And adding an extraction solvent methanol: water (70:30, V: V) to 5mL was shaken at high speed on a vortex mixer for 60s to mix the sample thoroughly with the extraction solvent. Centrifuging the sample extract at 4 deg.C, 10000rpm for 5min, purifying the centrifuged extract with the purification tube of the invention, filtering with 0.22 μm polytetrafluoroethylene microporous membrane to obtain the liquid to be tested, and performing ultra performance liquid chromatography-triple quadrupole mass spectrometry under the same conditions. Taking the blank matrix extracting solution as a diluent, preparing a matrix matching standard solution of the microcystin to be detected, and drawing a matrix matching standard curve by taking the peak area of the quantitative ions of the target compound as a vertical coordinate and the concentration of the matrix matching standard solution as a horizontal coordinate after ultra performance liquid chromatography-triple quadrupole mass spectrometry. And (3) injecting a sample to be detected into the solution, determining the qualitative property according to the retention time, measuring the peak area of the quantitative ions, and obtaining the content of the microcystins in the solution to be detected according to a standard curve. The recovery rates and standard deviations were calculated and the recovery rates under 3 different spiking concentrations are shown in table 5.
Table 5:
table 5 the results of the experiments show that: the extraction method and the detection method adopted by the invention can realize better analysis and detection on samples with different microcystin contents, and the recovery rates of 3 added standard concentrations meet the experimental requirements and can be used as a preferred method.
Comparative example 1:
because the microcystins are a group of cyclic heptapeptides, the general structure is: cyclo (-D-Ala-L-X-D-Masp-L-Z-Adda-D-Glu-Mdha), wherein: l is levorotatory; d is dextrorotation. Masp (sometimes written as MeAsp) is D-erythro-beta-methylaspartic acid; adda is (2s,3s,8s,9s) -3-amino-9-methoxy-2, 6, 8-trimethyl-10-phenyl-4, 6-dienoic acid; mdha is N-methyl dehydroalanine. X and Z are two variable L-amino acids, and due to the difference in XZ and the differences in methylation or demethylation of Masp and Adda, a variety of different microcystin isomers can be formed.

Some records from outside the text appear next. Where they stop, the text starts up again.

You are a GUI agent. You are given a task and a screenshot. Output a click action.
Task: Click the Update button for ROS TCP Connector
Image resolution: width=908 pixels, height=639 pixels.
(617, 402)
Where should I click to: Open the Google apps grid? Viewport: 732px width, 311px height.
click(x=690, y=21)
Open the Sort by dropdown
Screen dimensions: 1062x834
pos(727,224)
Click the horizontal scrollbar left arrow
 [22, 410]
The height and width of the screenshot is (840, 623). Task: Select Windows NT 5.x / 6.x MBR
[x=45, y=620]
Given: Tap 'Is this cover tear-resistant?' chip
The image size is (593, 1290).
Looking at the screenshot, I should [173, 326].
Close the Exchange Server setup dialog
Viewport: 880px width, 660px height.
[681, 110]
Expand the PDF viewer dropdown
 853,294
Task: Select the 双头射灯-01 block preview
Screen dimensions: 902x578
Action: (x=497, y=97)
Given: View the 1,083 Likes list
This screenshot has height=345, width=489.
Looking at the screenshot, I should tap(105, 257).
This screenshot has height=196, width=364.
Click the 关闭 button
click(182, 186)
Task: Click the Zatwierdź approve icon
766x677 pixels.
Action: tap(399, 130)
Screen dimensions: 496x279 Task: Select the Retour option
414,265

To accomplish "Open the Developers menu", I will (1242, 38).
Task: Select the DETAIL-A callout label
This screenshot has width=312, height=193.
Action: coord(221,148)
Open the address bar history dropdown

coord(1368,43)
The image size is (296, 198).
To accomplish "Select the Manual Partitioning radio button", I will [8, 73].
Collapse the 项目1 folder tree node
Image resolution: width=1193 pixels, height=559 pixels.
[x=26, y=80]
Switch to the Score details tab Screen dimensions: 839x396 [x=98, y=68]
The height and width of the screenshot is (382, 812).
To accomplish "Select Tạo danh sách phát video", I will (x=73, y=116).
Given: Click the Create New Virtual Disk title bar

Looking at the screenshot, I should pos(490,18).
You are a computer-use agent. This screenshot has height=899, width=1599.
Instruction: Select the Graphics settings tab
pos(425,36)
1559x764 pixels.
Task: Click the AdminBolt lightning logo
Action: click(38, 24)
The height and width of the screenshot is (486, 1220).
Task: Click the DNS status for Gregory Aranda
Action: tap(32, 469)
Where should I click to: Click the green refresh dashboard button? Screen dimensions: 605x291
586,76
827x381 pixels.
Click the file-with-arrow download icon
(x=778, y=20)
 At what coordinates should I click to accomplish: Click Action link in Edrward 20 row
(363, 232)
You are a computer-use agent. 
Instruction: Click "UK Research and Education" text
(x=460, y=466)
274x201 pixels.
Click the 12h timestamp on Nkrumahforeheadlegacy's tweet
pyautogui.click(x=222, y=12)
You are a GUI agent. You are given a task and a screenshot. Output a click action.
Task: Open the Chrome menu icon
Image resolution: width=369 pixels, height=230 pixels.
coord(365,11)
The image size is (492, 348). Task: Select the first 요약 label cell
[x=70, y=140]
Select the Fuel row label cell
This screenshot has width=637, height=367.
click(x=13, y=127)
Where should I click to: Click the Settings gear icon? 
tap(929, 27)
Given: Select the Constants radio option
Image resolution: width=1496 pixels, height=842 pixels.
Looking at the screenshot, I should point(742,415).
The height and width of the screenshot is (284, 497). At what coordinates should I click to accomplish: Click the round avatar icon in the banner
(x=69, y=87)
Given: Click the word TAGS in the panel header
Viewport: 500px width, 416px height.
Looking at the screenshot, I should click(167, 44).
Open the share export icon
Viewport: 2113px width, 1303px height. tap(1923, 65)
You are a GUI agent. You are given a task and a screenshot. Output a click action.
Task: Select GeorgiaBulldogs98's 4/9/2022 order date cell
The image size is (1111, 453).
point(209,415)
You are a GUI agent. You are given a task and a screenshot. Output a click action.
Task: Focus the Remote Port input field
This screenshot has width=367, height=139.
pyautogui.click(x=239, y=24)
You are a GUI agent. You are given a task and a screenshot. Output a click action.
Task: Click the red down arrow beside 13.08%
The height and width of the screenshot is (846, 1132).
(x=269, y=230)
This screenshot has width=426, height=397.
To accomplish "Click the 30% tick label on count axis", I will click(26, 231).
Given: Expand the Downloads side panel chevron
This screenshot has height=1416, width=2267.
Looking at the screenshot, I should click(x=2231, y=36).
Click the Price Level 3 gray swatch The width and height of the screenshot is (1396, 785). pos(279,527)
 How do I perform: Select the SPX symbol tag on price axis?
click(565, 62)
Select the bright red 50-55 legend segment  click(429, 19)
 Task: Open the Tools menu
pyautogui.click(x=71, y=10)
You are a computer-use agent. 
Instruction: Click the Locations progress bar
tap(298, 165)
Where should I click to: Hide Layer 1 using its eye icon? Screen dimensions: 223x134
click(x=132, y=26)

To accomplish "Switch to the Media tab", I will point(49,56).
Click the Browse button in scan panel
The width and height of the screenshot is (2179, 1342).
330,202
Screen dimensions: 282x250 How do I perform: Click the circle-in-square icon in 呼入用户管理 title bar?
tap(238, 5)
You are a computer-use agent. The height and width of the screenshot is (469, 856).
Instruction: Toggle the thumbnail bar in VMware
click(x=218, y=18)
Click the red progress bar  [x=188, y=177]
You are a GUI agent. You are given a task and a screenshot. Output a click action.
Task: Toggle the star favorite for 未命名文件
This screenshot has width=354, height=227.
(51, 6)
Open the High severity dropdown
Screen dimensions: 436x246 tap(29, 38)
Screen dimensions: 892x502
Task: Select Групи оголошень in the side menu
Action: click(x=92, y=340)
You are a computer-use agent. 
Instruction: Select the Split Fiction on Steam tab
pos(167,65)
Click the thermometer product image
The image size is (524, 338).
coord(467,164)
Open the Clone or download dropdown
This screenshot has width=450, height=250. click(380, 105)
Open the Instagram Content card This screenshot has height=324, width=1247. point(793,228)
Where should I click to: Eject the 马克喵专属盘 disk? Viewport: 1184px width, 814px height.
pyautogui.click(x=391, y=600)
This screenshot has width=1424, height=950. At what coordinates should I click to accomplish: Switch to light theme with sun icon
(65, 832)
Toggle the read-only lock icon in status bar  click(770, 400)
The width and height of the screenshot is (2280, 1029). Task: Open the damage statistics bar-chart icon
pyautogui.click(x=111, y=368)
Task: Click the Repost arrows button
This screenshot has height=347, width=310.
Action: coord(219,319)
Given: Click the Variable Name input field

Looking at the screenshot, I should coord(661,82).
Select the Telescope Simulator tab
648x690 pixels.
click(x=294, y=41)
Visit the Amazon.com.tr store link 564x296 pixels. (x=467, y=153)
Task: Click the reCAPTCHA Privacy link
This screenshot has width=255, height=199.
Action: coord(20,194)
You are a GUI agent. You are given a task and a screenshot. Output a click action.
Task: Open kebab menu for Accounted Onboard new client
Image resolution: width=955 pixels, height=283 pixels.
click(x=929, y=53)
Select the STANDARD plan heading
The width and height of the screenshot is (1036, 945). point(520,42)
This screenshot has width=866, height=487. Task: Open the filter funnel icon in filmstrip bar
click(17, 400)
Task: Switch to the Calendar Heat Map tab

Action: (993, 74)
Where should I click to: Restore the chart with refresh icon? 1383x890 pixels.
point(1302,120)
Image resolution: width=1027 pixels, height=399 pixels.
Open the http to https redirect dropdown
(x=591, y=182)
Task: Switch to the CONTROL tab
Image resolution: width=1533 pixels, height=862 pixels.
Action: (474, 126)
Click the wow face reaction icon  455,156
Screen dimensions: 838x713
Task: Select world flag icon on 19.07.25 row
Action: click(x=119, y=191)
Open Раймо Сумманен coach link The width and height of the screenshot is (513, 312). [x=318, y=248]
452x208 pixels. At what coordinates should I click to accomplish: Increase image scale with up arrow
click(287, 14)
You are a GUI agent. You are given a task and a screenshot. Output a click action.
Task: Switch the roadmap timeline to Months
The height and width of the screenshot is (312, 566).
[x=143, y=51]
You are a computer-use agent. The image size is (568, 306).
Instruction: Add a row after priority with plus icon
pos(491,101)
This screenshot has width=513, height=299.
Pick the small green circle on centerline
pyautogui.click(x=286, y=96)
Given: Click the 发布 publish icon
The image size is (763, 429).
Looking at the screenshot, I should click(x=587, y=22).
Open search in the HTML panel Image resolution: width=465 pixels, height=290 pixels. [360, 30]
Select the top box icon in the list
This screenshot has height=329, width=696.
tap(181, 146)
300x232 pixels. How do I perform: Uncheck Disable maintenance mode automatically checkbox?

When the mobile phase composition is optimized, the sensitivity of polypeptide formed by different amino acid combinations to pH value change and the protonation degree in the mass spectrometry process are fully considered, 2 different types of organic phases of acetonitrile and methanol are respectively selected and combined with water, formic acid with different contents is added to adjust the pH value of the mobile phase, so that the influence of the pH value change of the mobile phase on the mass spectrum response intensity of 8 types of microcystins is considered, the respective response values of the same type of microcystins under different types of mobile phase conditions are taken as molecules, the average value of the response values of the same type of microcystins under different types of mobile phase conditions is taken as denominator, and the respective relative response values of the 8 types of microcystins under each type of mobile phase conditions are respectively calculated according to the ratio of the two types of the microcystins.
The mass spectrum response of 8 microcystins under the following 7 mobile phase compositions is examined, the mobile phase compositions are shown in Table 6, and the relative response intensity of 8 microcystins under different mobile phase types and different formic acid contents is shown in FIG. 2.
Table 6:
figure 2 results show that: the mass spectrum response of 8 microcystins was overall better when water (0.01% formic acid) + acetonitrile was used as the mobile phase, so water (0.01% formic acid) + acetonitrile was chosen as the mobile phase.
Comparative example 2:
by adopting the method for detecting 8 kinds of microcystins in example 1, considering the complexity of the algae food and the raw material matrix thereof, when different extraction solvents are used for extracting the component to be detected in the sample, the component to be detected is not fully extracted due to the difference of the types and polarities of the extraction solvents, thereby affecting the analysis accuracy. Therefore, this comparative example selects 4 different composition extraction solvents to extract 8 microcystins in order to investigate the effect of methanol: the extraction efficiency of 8 microcystins is respectively 60:40, 70:30, 80:20 and 90:10 in the volume percentage of water.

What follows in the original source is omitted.